Prosper of Aquitaine is not a saint who enjoys wide appeal, like St. Anthony or St. Rita of Cascia whose feast we celebrated Friday. Yet he has left us four Latin words that have endured fifteen hundred years: Lex Orandi, Lex Credendi. They mean, “The law of praying is the law of believing,” which is to say, what we believe as Catholics is articulated in our prayer and worship. There are lessons to be found in every liturgy and feast we celebrate. Let me take just one from the Feast of the Lord’s Ascension. It is a lesson about our hope, about our life beyond this earth.
After his Resurrection Our Lord was not in the regular company of his disciples as he was during his public ministry. He appeared to them ten times over the course of forty days. I think they would have desired and even expected that life would return to the way it was.
Why only these periodic encounters? St. Thomas Aquinas, tackling this question, explained that in order to reveal the glory of his Resurrection, Jesus did not want to live with them constantly as he had done before, lest the apostles think that he rose to the same life as before. St. Thomas quotes St. Bede the Venerable saying that the Lord “had risen in the same flesh but was not in the same state of mortality as they.”
Life could never be the same. The disciples needed to grasp a new reality, the Lord’s risen glory. It was a heavenly glory and it was to heaven that Jesus would return to prepare a place for us where a new, different, and eternal life begins for us.
Because this life is beyond our understanding, we tend to describe it in earthly terms. At funerals I hear about the deceased, now playing a perfect game of golf, or Nonna cooking her superb Sunday sauce or gravy for expectant angels [in Trenton, it’s “gravy,”] or Uncle Joe, an avid gambler enjoying an eternal poker game in the sky.
Such images can be consoling but they do heaven no justice. Beyond this life there is no “space” or “place” in the sense that we ordinarily understand these words.

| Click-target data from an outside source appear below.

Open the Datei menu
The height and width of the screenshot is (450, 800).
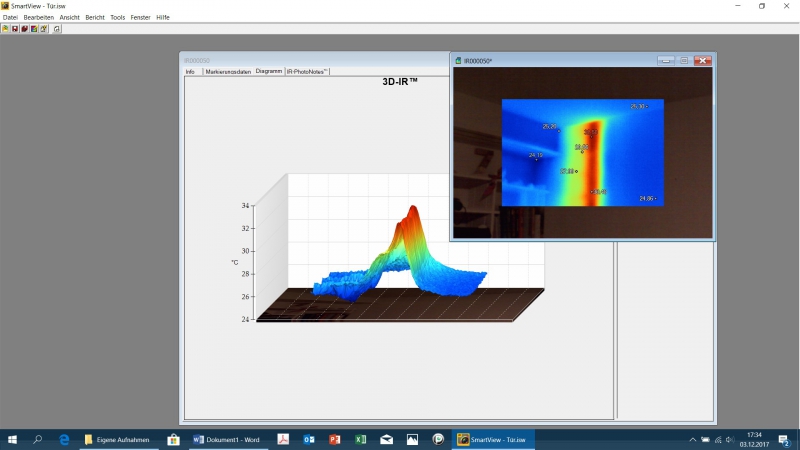pyautogui.click(x=11, y=17)
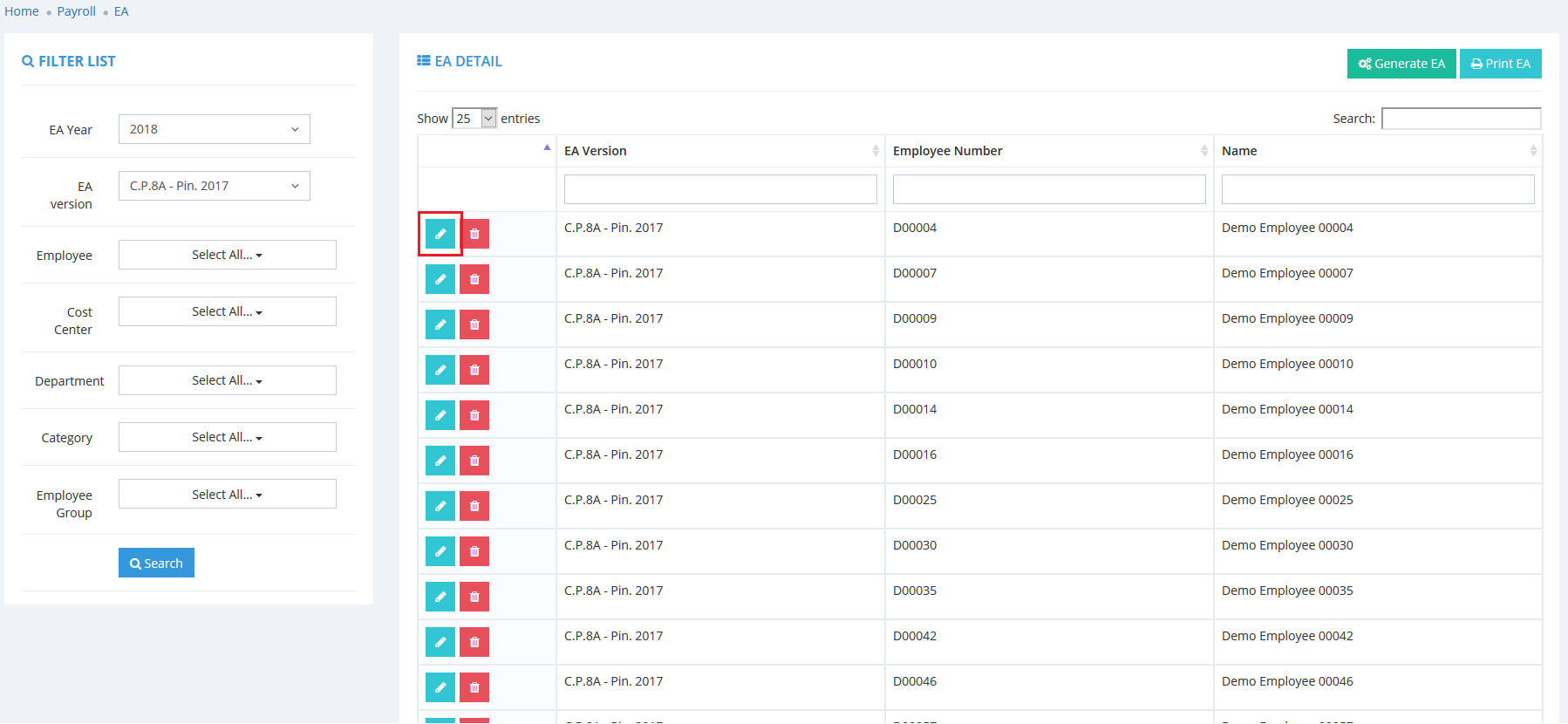Open the EA Year dropdown

point(214,129)
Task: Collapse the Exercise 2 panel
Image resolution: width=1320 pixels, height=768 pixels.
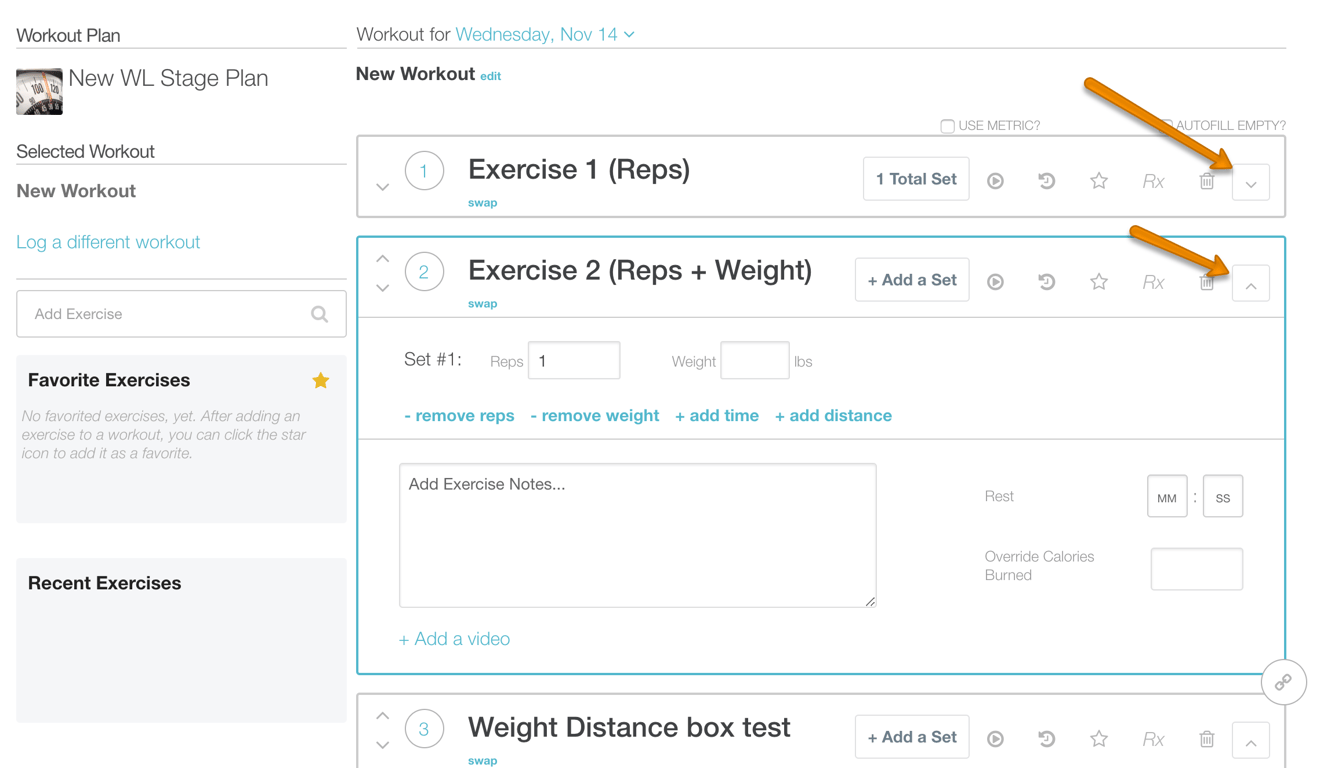Action: [x=1251, y=284]
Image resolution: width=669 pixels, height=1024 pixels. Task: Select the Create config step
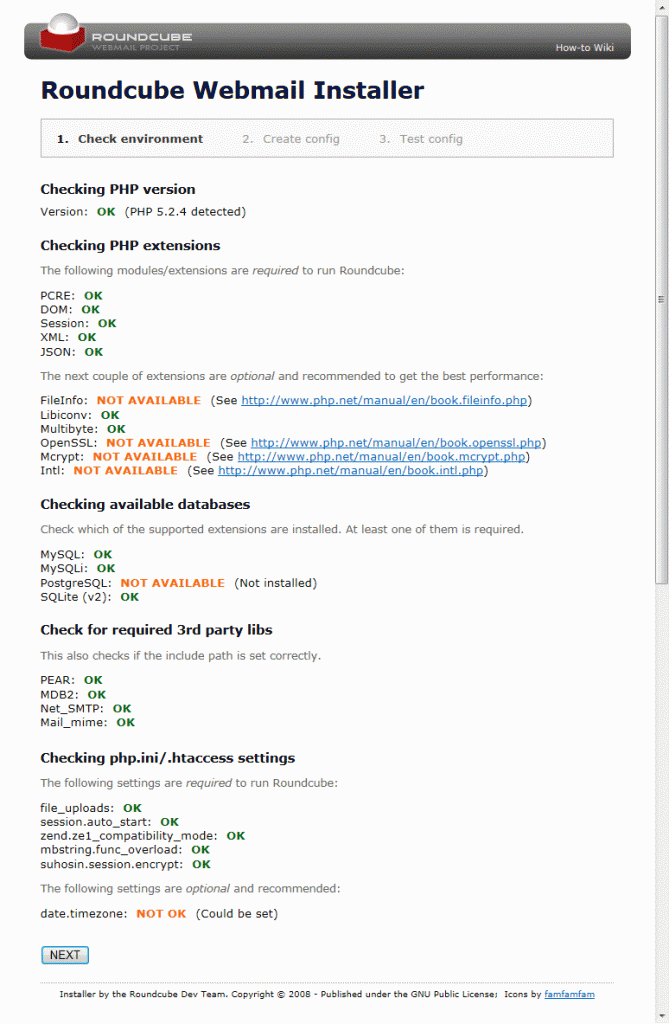coord(291,138)
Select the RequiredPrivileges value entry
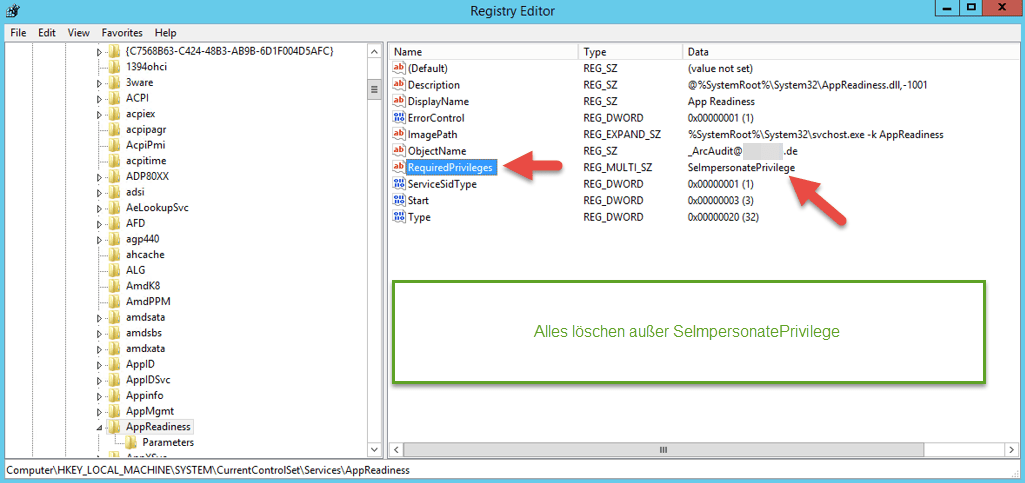 pyautogui.click(x=449, y=168)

While Judgment, Purgatory and Hell are realities that lay beyond this life, the Lord’s Ascension points us to the glory that the Lord desires for us. Theologians call it the “beatific vision.” But it is not merely a vision of God but a union with God. I like very much the way Fr. Leo Trese describes it in his book, The Faith Explained:
As the soul enters heaven, the impact upon it of the Infinite Love that is God would be so shattering as to annihilate the soul, if God himself did not give to the soul the strength it needs to endure the happiness that is God...It is a happiness, too, that nothing can take from us…There are other…joys that will be ours. There will be our joy in the company of our glorified Savior Jesus and of our Mother Mary….the angels and the saints, including our own family members and friends who preceded or who followed us to heaven. But these joys will be only the tinkling of little bells compared to the crashing symphony of God’s love that beats upon us.” [p.185] But perhaps St. Paul expressed it best: “Eye has seen, ear has not heard, nor has it even entered into the mind of man, what things God has prepared for those who love him.” [1 Cor 2:9]
As we celebrate the Lord’s Ascension, let us ask him to increase our hope. The Lord has not abandoned us. He prepares a place for us. Seated at the Father’s right hand he intercedes for us. He has sent the Holy Spirit to inspire and guide us so that we can come to share the life he wants for us—not a continuation of the life we now know, but one beyond all our imagining. St. Teresa of Calcutta reminded us: “The most beautiful is yet to come, the greatest things have yet to be accomplished. We cannot imagine what God, in his infinite love will bring about for his children. We can only stammer thinking about the beauty of a new heavens and a new earth.” That is just one of the lessons we take from this great solemnity.